PBW in hot water. Let it sit overnight. See if it will lift out, or use a plastic pan scraper to get it out.

Dobie pads may work without scratching the kettle.

Is that batch of wort trash now? I have it all saved but I’m wondering if that’s what happened to the bag it was in, do I really want to continue trying to brew with it. Never happened to me before so any input is appreciated. I’m kind of leaning better safe than sorry.
 
Is that batch of wort trash now? I have it all saved but I’m wondering if that’s what happened to the bag it was in, do I really want to continue trying to brew with it. Never happened to me before so any input is appreciated. I’m kind of leaning better safe than sorry.
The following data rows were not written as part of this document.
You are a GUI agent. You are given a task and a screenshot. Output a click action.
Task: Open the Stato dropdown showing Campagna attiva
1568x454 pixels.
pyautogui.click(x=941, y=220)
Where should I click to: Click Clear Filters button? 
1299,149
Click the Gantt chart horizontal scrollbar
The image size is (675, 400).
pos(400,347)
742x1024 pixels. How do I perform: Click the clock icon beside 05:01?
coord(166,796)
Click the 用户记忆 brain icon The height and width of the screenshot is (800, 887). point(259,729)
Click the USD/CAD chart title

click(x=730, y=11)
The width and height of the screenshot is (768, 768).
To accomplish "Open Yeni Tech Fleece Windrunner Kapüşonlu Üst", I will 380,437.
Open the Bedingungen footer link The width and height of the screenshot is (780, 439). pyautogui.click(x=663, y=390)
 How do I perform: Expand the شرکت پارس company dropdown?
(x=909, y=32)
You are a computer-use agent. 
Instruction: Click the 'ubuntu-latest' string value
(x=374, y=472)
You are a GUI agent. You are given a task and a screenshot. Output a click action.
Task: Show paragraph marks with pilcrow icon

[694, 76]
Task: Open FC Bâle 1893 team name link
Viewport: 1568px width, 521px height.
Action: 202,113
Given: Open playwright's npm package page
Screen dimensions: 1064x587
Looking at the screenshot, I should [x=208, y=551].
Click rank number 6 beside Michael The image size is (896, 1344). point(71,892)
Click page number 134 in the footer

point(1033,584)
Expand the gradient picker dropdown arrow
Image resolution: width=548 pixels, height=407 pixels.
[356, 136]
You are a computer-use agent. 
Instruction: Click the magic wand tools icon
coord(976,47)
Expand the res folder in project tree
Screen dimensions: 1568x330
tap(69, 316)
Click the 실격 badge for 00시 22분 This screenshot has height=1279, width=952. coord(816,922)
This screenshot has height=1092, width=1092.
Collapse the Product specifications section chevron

Don't know--it might have some scorched plastic flavor. But maybe not. You've come this far, ferment it and see how it turns out. Maybe it will be OK. Don't give up on it yet.
 
Don't know--it might have some scorched plastic flavor. But maybe not. You've come this far, ferment it and see how it turns out. Maybe it will be OK. Don't give up on it yet.

Part of the problem is I single vessel BIAB. So the kettle with the scorched plastic is my BK and I still have to boil it. I don’t have a great way to store this unless I chill it and put it in a Home Depot bucket. Which I’m not sure it’s a great idea.
 
Part of the problem is I single vessel BIAB. So the kettle with the scorched plastic is my BK and I still have to boil it. I don’t have a great way to store this unless I chill it and put it in a Home Depot bucket. Which I’m not sure it’s a great idea.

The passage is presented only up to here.